If we extend this pattern to fill a 50 by 50 grid, we will have 25 rows with 12 I/Os each; 25 × 12 = 300, which is more than enough. We can eliminate an individual I/O by changing its / into another O. With this grid setup, that change cannot possibly affect other existing I/Os or create new ones. Other similar strategies are possible.

#### Large dataset

The particular construction strategy above cannot produce enough I/Os when each of our grid dimensions is capped at 15. Nor will random generation help; we would be lucky to get a random 15 x 15 grid for N = 80, let alone 287. We need to pack as many I/Os into the grid as possible. Let’s start with a single row; we can fit many I/Os in, overlapping forward ones with backward ones:

I/O/I/O/I...

If we stack these rows on top of each other, we will also form many diagonal I/Os:

I/O/I/O/I...
I/O/I/O/I...
I/O/I/O/I...
...

How many I/Os are in the 15 by 15 version of this grid? Let’s count by looking only at the /es. Any / in the top or bottom row is part of exactly one I/O, running horizontally. Any other I/O is part of exactly three I/Os: one horizontal and two diagonal. There are 7 /es in each row; the 14 in the top and bottom row contribute 14 I/Os, and the 13 × 7 = 91 in the other rows contribute 91 × 3 = 273. That’s a total of 287, which is conveniently exactly the maximum number of I/Os we could be asked to produce. Note that we do not need to prove that this arrangement packs in as many I/Os as possible; we only had to find a way to fit at least 287 in.

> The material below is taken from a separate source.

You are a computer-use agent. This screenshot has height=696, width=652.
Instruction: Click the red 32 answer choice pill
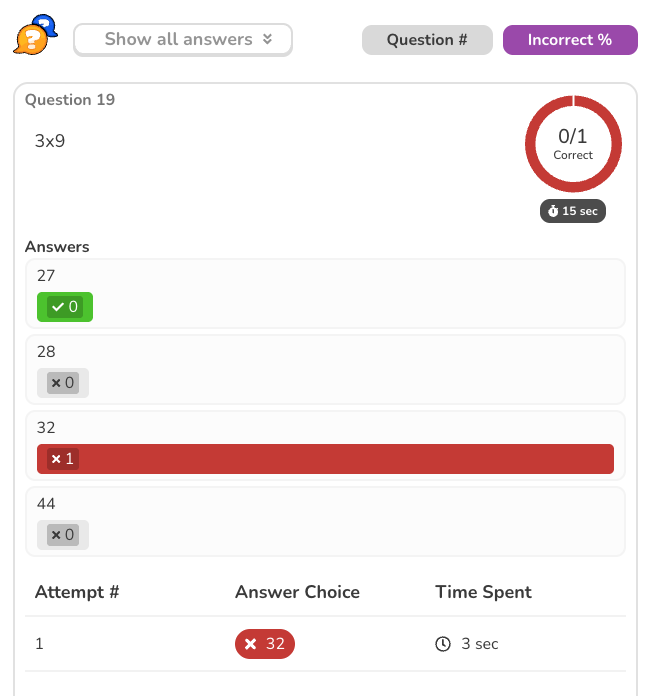click(x=265, y=644)
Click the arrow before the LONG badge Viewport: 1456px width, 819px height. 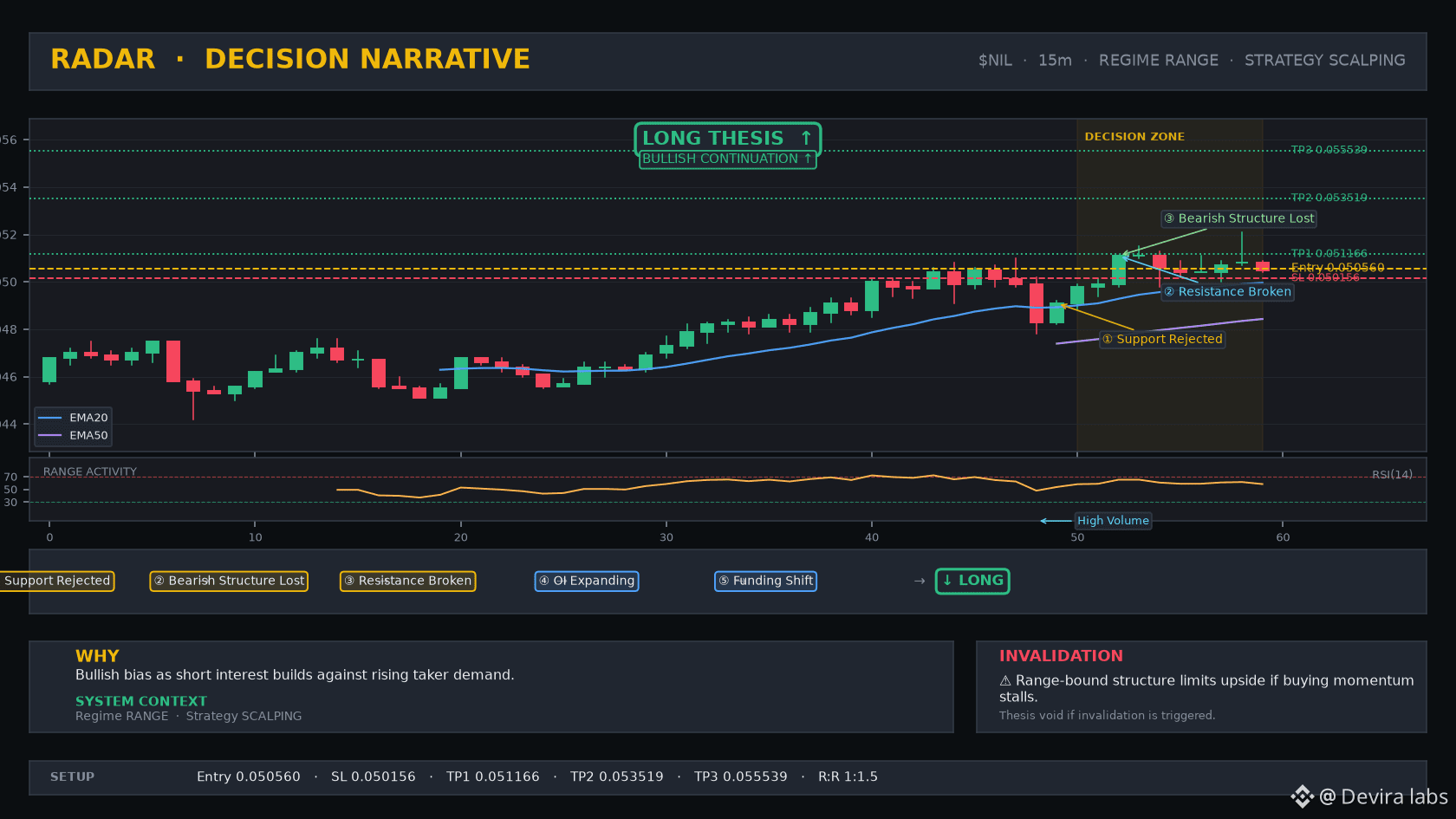tap(920, 581)
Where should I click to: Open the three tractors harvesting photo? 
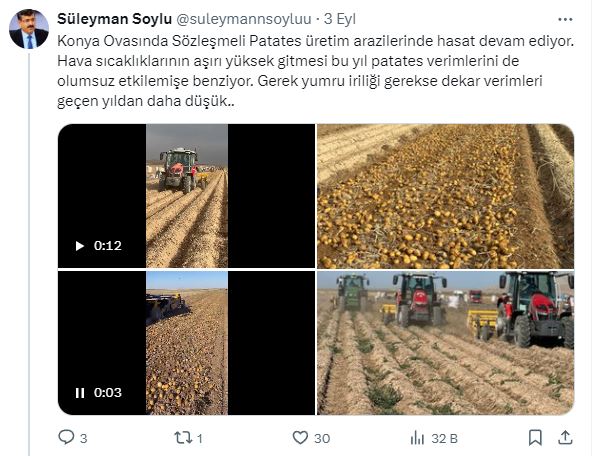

Now, in each test case, we only need to whittle the number of I/Os down from 287 to N. As we do this, we must be careful not to create any new I/Os or destroy more I/Os than we want to. One safe strategy is to change /es into Os, as in the Small strategy above. Changing a / in the top or bottom row eliminates one I/O, and changing any other / eliminates three. We can reach any value of N by first removing as many “threes” as possible (without going below N) and then removing as many “ones” as possible (without going below N). For example, for N = 280, we remove two “threes” and one “one”. For N = 4, we remove everything except for four of the “ones”. Since there are only 288 possible test cases, we can even precompute answers to all of them before downloading the dataset (but this is not necessary).